▸ Provided text
*****

Sister Elaine Freund created a place where it was ‘cool to be smart’

By LINDA BEHRENS
Contributing Writer

“Some make their mark on the soccer field. Some make history on the basketball court. I was never that sort,” says Jill Haberl Steffens, 1995 graduate of Gibault Catholic High School in Waterloo.

“Sister Elaine Freund gave me, and many like me, another place to compete.”

Steffens was a member of the Gibault Scholastic Bowl team, coached by Sister Elaine Freund, ASC, from 1992-1995.

“I still remember the feel of that buzzer in my hand and the sense of belonging that it gave me,” Steffens adds.

“Sister Elaine created a place where it was cool to be smart, where we learned about Shakespeare, art and history because we wanted to know more and be more. She encouraged and praised, and I bloomed.”

These words appear in one of several nomination letters about Sister Elaine submitted by the school to the Illinois High School Scholastic Bowl Coaches Association Hall of Fame.

*****

▸ Data excerpt
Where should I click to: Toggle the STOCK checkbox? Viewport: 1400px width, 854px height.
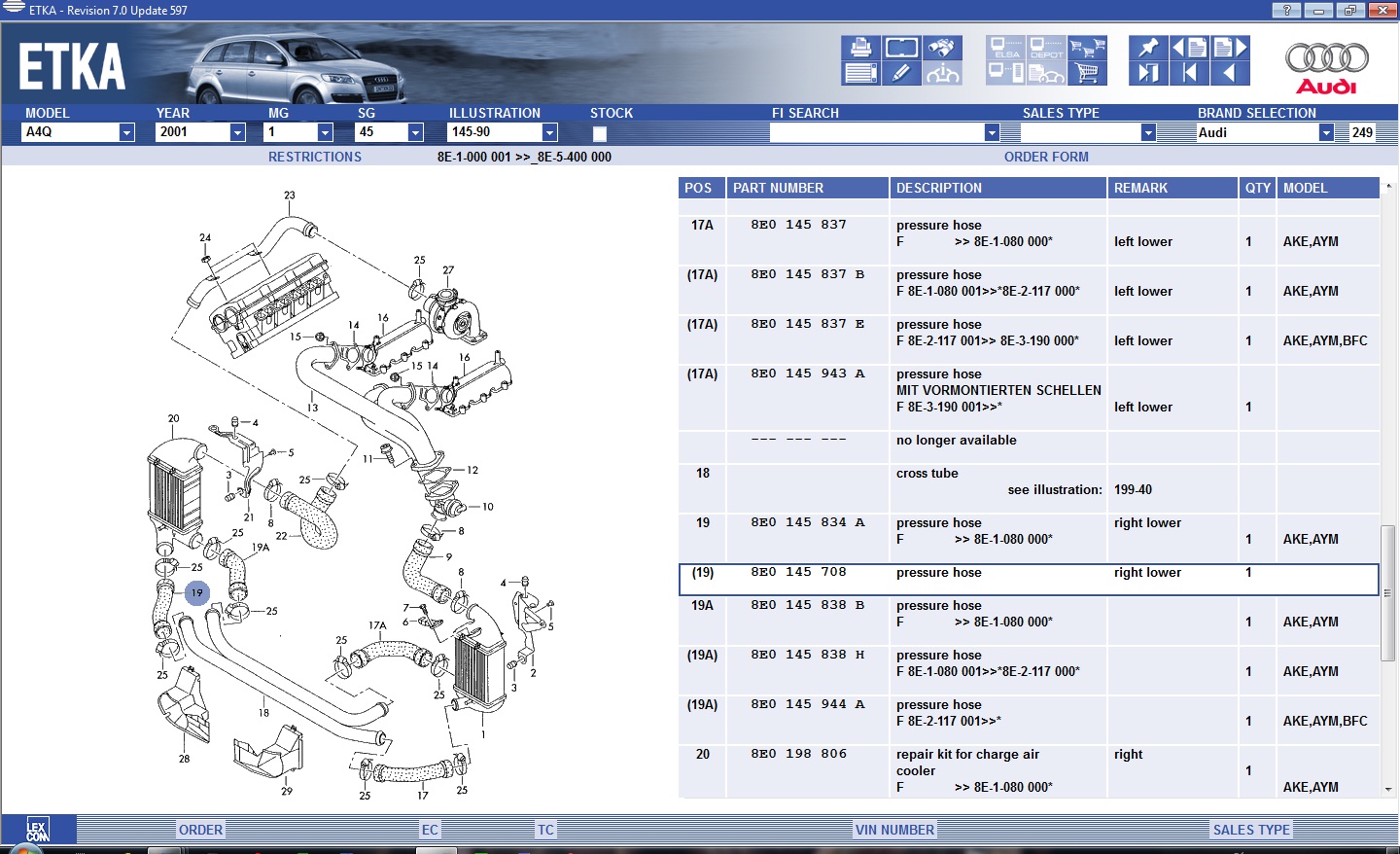point(600,133)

*****

▸ The problem
Decide whether each statement below agrees with the article about Sister Elaine Freund. Answer yes or no for each and quote the words from the article that settle it.
1. Jill Haberl Steffens graduated from Gibault Catholic High School in 1995.
2. Steffens says Sister Elaine encouraged and praised her.
3. Steffens herself submitted the nomination letters to the Hall of Fame.

▸ The output
1. Yes: "1995 graduate of Gibault Catholic High School in Waterloo"
2. Yes: "She encouraged and praised, and I bloomed."
3. No: "submitted by the school to the Illinois High School Scholastic Bowl Coaches Association Hall of Fame"